Historians say removal not the only way to deal with racist relics - empressplay
http://www.cbc.ca/news/politics/monuments-racism-historical-tensions-1.4248173
======
eesmith
Sure. Then the question is, how much context is needed?

A large statue of a racist traitor, on a pedestal in the middle of a traffic
circle, isn't really contextualized with a small plaque that few read saying
"Fought to preserve slavery."

I'm hard pressed to think of what is the proper contexualization in that case.
Rename the street "Traitor Way" and put a sign over its head saying
"Slaveholder"?

Except that wouldn't be enough.
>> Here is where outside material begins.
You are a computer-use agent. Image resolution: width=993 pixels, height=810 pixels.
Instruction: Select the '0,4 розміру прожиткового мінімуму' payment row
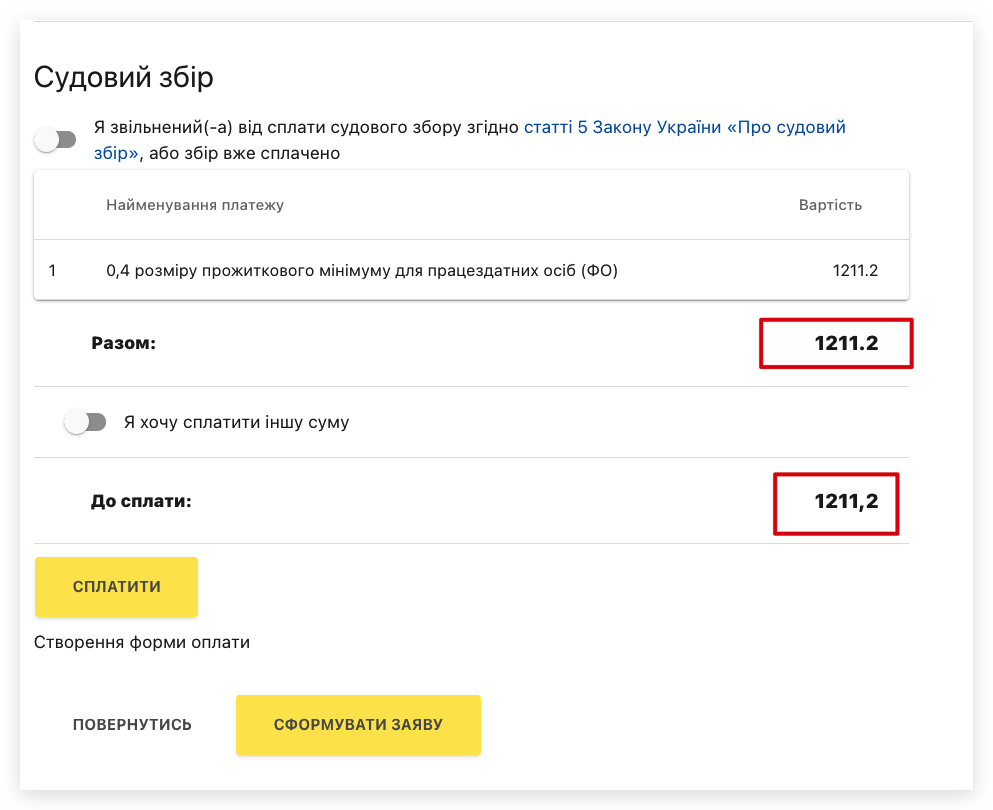pyautogui.click(x=362, y=270)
Most of the statues need something about
"erected as a 'fuck you' to blacks during the Jim Crow era, and as a way to
promote the false 'Lost Cause' narrative", because the statue isn't really
about the person. Plus it would need description of what those terms mean,
since it's about context.

So now you've got, what, a few signs-worth of text, which few read?

While there's a great honking statue that no one can ignore?

Nor is this new. Consider "Rhodes Must Fall". What's the appropriate context
to counter-balance a large statue of Rhodes, the Anglo-Saxon supremacist
imperialist, visible to effectively all of the students in campus, including
African students whose ancestors directly suffered the negative effects of
Rhodes's actions? As RMFO wrote at
[https://www.facebook.com/permalink.php?story_fbid=1688976428...](https://www.facebook.com/permalink.php?story_fbid=1688976428039724&id=1599672910303410)
:

"We have always rejected the idea that ‘contextualising’ the statue is the
best solution to this debate. First, we do not think that context reveals that
Rhodes was a man of his time; he was criticised extensively in his time for
his retrograde views and damaging actions. Secondly, it is not possible to
contextualise the statue meaningfully, given the gravity of Rhodes’ actions."

"Cecil Rhodes, amongst other things, exploited natural resources belonging to
Southern Africans, as the founder of what is now De Beers; coordinated
military massacres, such as the Jameson Reid; was the head of state of the
Cape Colony when legislation was passed that paved the way for apartheid; and
made numerous outrightly racist statements. We do not accept that this can be
captured in a contextual plaque. The better approach is to ensure students are
educated about Rhodes through a curriculum that engages with imperialism, and
to ensure that the statue of Rhodes is relocated to a museum, where real
lesson-learning can occur."

Lastly, adding "context" is also the least responsive thing that an
organization can do. A city, or state, or university, can drag its heels, put
up the smallest possible plaque, and call it done, which requires yet another
protest to get better context to fix. Repeat a few times.